Amanda se apresuró a negar con la cabeza.
—No es mi editor, ni lo será nunca. Tengo la intención de dejarle eso muy claro esta mañana.
—Ah. — La expresión de la doncella se iluminó con vivo interés—. ¿Se trata de algún caballero al que conoció anoche en la cena? Cuéntemelo, señorita Amanda... ¿Es apuesto?
—No me fijé en eso — replicó Amanda en tono cortante.

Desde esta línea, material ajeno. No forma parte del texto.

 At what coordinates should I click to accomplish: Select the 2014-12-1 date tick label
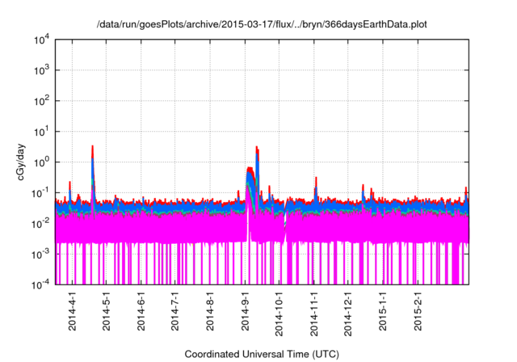[348, 314]
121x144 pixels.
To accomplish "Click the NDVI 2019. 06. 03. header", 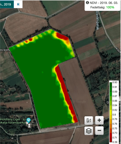I will click(104, 3).
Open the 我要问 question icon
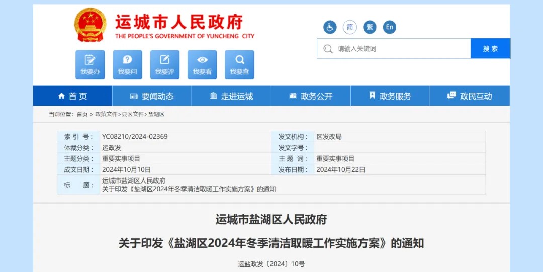This screenshot has width=543, height=272. click(x=127, y=64)
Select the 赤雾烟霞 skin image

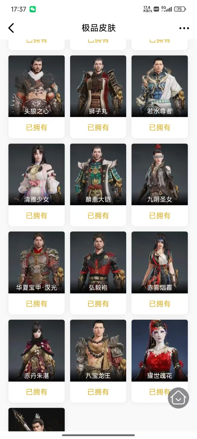coord(160,262)
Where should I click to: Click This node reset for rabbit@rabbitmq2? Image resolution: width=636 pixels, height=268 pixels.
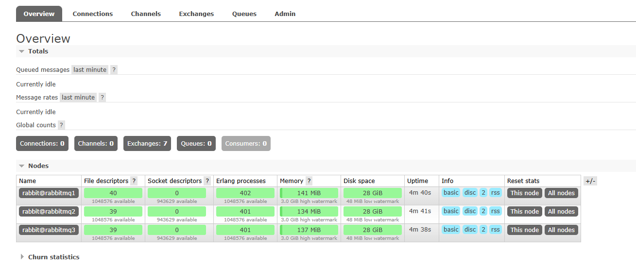(524, 211)
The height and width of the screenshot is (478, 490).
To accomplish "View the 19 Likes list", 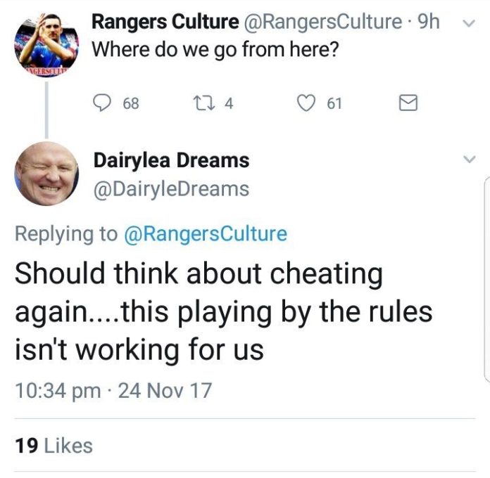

Sukey corrió a buscar la capa de lana negra de Amanda, reprimiendo una sonrisa. Mientras ellas se ocupaban de ajustar la capa alrededor de hombros de Amanda, llegó el lacayo, Charles.
—Señorita Amanda, ya está aquí el carruaje.
El criado, de mediana edad, tenía el rostro enrojecido a causa de la cortante brisa de noviembre. Su librea desprendía un olor fresco, casi helado, que se mezclaba con el seco aroma de los polvos blancos que usaba para el pelo. Tomó un chal de la silla del vestíbulo, se lo echó con garbo sobre el brazo y acto seguido acompañó a Amanda al exterior.
—Tenga cuidado con dónde pisa, señorita Amanda — le advirtió—. Hay una placa de hielo sobre el primer escalón... Hace un día húmedo e invernal.
—Gracias, Charles.
Amanda apreciaba la preocupación del lacayo. Aunque carecía de la estatura deseable, pues la mayor parte de las buenas familias preferían contratar sólo a aquellos que medían como mínimo un metro ochenta, Charles, compensaba aquella falta de envergadura física con una excelente eficiencia. Había prestado a la familia Briars, y ahora a la propia Amanda, un servicio leal y sin queja alguna durante casi dos décadas.
El débil sol matinal hacía lo que podía para alumbrar las estrechas casas adosadas de Bradley Square. Entre las dos filas de viviendas encaradas, se extendía un pequeño jardín con una valla de hierro, y la escarcha se adhería con terquedad a las plantas y los árboles dormidos que crecían entre los senderos de gravilla. Aun siendo las diez de la mañana, continuaban cerradas muchas de las ventanas de los pisos superiores de las viviendas de la ciudad, ya que sus ocupantes dormían todavía para expiar los excesos de la noche anterior.
Aparte de un trapero que caminaba por la acera que conducía a la vía principal y de un agente de policía de largas piernas que paseaba con su cachiporra sujeta bajo el brazo, la calle se veía silenciosa y solitaria. Contra las fachadas de las casas soplaba una brisa helada pero con olor a limpio. Pese a la aversión que sentía Amanda por el frío invernal, agradecía que los olores de basura y desagües fueran mucho menos intensos que en los cálidos meses de verano.